然而王耀还是听见了,于是抬头眺望——虽然是在城市里,可是也能看到月明星稀的夜空。自古以来,无论阴晴圆缺,不管在哪个大洲、是哪个国家,都被这一轮明月照耀——包括这两个隔海相望、交往千年的国家。不管他们之间曾经发生了什么,不管他们的人民生活得如何,那如水的月光仍然越过千里万里,洒在他们的家乡,洒在他们的身上。
“今晚月色真美。”王耀微笑着喃喃自语的同时,也压低了声音。
虽然王耀的话仅仅只是字面意思,可是在本田菊看来,她说出的这句话与他习惯理解的方式非但没有区别,甚至是有过之而无不及。虽然自己不得不听命于阿尔弗雷德,但不管怎样自己也为她付出了那么多,却还是无法对她说出那句“今晚月色真美”——虽然多年以前,他也曾和她一起赏月。
当年二人一起赏月(纯属脑补)而站在身后的麒麟,则对这一切都心知肚明。他不仅清楚王耀是在对谁说“今晚月色真美”,也能体会王耀的心如刀绞——对于现在的她来说,痛苦如同呼吸一般无处不在,遗憾如血液一般流遍全身,令她无法躲藏。
要知道,这是王耀第一次登上这样的观景塔。虽然从古至今家里不知道修了多少观景台,有多少文人骚客登高望远,可是在如此现代化的观景台上眺望远方,对她和麒麟来说都是不小的冲击。虽说已引入市场经济多年,可是眼前的一切不得不让人怀疑: 当年伊利亚的道路真的就错了吗?阿尔弗雷德等西方众还有本田菊的道路,是否真的就是人类未来的唯一选择呢?

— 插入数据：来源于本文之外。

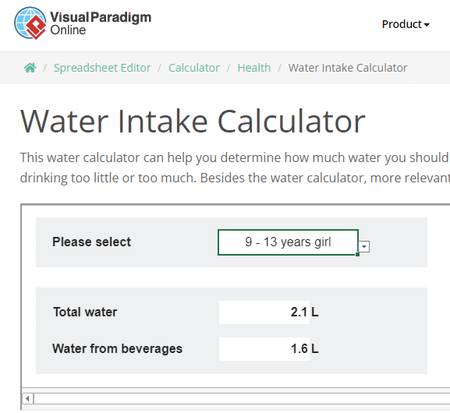
Task: Select the 'Total water' label cell
Action: point(85,312)
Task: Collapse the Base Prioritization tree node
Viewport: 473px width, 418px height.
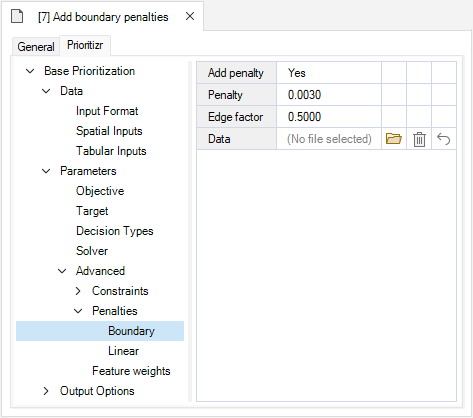Action: pyautogui.click(x=30, y=71)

麒麟也很清楚王耀的性格——不论如何,既然答应了他,即使是一个人,也要为了梦想继续走下去;而在他看来,虽然西方众的话说得是挺好听,他们家里的景象似乎也十分美好,可是之前的那个春夏之交发生的种种,已经让他有了足够的戒心——不管是黄龙也好、王耀也罢,都不能被西方众牵着鼻子走,而必须走出属于自己的道路。
“阿嚏!”王耀打了个喷嚏,麒麟立刻上前为她披上了披肩。
原本要为王耀披上自己外套的本田菊,被眼前的一幕惊呆了——这哪里是披肩,这分明就是那头可恶的熊生前从不离身的米白色围巾!

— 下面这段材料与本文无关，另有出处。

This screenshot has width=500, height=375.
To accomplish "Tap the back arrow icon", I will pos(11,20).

“耀耀,”麒麟的语气中透着关切,“你身体还不太好,小心着凉了。”弯下腰问她,“要不,咱们就回去了?”
“本田君,谢谢你带我出来观光。”王耀接受了麒麟的提议,“时间不早了,我身体也不太舒服,恕我先告辞了。”
“好的,王君。”本田菊努力微笑着,“我让警卫送你回去吧。”
“那就麻烦了,本田君。”王耀也微笑着,“我们等你来我家登塔望远。”
……
三天以后,他们就回到了王京家。
“耀耀……”在行李传送带前等候的王耀正要去上厕所,麒麟叫住了她,“咱们已经回家了,要是不舒服的话就别忍着,挺伤身体的。”说着替她把行李箱放在了手推车上,“这是自己家,窃听器什么的不用担心。有什么话现在就可以跟我说,或者一会儿跟康缪说也行。”
“麒麟哥,我没事。”王耀面无表情,“没钱好痛苦……”她勉强挤出笑容,手上的圆柱形水杯已被她捏成了两个连起来的圆锥体——那杯子是本田菊执意要送给她的,还装着用八重樱花瓣制成的樱花茶。